» **Task requirements**:
Quote the passage below about the Pacific Rim robot's name word for word, between "Did that catch" and "was no mistake.", inclusive.

» **Passage provided**:
☆ ☆ ☆ ☆ ☆

Did that catch your attention? I hope it did, and I apologize if it offended, but I really want to make a point here, and it’s an important one. The main robot doesn’t have that name. It’s called “Gipsy Danger.” I cringed the moment I heard the name, hoping I’d misheard it. But they said it often enough and flashed it on the screen enough that I quickly knew there was no mistake.

Folks, “Gypsy” is a racial slur. It’s still a racial slur if you spell it with an “i”–especially when you’re talking about a movie, where pronunciation is really all that matters.

In America at least, I think a lot of us like to think of ourselves as enlightened. We try not to discriminate against other people. We try to be understanding of what they want, what their worldview is. We go out of our way to make laws that level the playing field. In light of the George Zimmerman trial, clearly this is something we’re working our way through still–but the goal is there. The ideal.

Which is why I continue to be appalled that Americans have no problem throwing around the g-word like it’s no big deal.

Do we only care about minorities if they’re a big enough group? Isn’t that kind of the whole point of watching out for minorities? Because their voice gets drowned out?

I’m no idiot (most of the time). I understand that Roma (the preferred term) are almost a non-issue in America. There are approximately 1 million people of Roma descent in the US, but by and large, Americans don’t even understand that Roma are a people and not a profession. Case in point? I did some internet searches to see what people were saying about the racial slur plastered all over Pacific Rim. Hardly anything came up. There was one post actually making fun of people who were upset about it, explaining that:

Gypsy isnt an ethnic group. Gypsy is a lifestyle. I worked in retail. When there are groups that go around and steal by deceptoion and distraction. Retailers refer to them as gypsys. They come in all sorts of race and colr. Black, White, Asian. It dont matter. (source)

This right here? This is the problem. Because it’s 100% wrong, but it just shows how ignorant Americans are of the problem. Do me a favor and read this article to become better informed. And that’s just about the experience of Roma in America. Don’t get me started on what they face in Europe, although I can give you a brief example from my own experience.

You all know I wrote the book VODNIK. It’s YA fantasy that takes place in Slovakia and is based on Slovak folklore. Its main character happens to be 1/4 Roma. He moves to Slovakia and discovers just how real the racism is against Roma in Europe. But that’s not what the book is about. It’s a YA fantasy/adventure, and the main character happens to be Roma.

☆ ☆ ☆ ☆ ☆

» **Data for analysis**:
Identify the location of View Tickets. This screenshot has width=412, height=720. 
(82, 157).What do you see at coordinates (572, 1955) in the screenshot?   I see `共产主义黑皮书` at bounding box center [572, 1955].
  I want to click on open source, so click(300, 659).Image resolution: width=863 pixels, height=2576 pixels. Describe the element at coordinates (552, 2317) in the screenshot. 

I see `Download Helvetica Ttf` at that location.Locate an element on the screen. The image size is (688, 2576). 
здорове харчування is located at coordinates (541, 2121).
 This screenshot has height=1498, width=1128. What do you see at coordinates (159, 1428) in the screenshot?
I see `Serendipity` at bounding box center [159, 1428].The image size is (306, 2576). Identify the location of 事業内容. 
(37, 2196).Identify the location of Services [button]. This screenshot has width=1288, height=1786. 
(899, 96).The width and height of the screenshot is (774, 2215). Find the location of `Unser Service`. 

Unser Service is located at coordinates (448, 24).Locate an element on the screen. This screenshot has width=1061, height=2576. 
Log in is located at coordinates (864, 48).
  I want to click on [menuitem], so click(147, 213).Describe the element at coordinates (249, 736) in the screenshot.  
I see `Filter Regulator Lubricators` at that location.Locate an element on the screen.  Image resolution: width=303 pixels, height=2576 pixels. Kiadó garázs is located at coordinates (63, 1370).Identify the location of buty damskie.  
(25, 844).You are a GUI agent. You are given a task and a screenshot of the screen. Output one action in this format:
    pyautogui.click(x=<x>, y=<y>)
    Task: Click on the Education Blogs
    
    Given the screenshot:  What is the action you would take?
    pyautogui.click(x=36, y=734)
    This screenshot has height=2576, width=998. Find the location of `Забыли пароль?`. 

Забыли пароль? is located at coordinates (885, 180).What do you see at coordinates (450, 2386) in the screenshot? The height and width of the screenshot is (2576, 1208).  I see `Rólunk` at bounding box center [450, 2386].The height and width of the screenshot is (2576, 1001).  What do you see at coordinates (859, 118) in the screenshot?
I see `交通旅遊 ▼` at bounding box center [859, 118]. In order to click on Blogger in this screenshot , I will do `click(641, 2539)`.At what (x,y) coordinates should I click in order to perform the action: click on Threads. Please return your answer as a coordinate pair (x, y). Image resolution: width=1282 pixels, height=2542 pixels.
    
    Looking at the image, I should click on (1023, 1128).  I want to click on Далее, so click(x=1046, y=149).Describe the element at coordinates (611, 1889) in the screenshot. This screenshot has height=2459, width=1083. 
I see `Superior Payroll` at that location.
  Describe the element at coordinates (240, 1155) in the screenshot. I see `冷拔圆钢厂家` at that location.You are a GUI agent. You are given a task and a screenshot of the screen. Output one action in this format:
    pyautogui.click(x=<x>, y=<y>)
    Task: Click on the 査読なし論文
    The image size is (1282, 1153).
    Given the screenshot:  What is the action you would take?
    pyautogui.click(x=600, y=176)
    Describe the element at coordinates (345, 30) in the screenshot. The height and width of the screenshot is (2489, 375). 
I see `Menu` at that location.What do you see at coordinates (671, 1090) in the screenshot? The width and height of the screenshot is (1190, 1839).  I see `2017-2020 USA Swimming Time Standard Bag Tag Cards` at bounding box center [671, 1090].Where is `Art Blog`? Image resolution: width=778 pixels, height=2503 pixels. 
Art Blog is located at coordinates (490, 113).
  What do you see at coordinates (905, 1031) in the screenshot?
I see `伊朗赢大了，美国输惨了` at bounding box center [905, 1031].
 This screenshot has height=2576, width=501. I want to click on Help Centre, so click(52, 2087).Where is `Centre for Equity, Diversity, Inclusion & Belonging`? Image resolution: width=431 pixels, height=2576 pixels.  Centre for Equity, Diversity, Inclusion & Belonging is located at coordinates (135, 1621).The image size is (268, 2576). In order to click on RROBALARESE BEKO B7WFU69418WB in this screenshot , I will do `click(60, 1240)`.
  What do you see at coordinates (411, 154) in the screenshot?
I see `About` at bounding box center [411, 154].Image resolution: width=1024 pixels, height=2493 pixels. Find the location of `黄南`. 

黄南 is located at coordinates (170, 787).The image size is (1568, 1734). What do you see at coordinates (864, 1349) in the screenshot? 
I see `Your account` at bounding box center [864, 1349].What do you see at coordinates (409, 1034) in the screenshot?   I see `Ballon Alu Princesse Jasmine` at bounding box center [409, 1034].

☆ ☆ ☆ ☆ ☆

» **Task output**:
Did that catch your attention? I hope it did, and I apologize if it offended, but I really want to make a point here, and it’s an important one. The main robot doesn’t have that name. It’s called “Gipsy Danger.” I cringed the moment I heard the name, hoping I’d misheard it. But they said it often enough and flashed it on the screen enough that I quickly knew there was no mistake.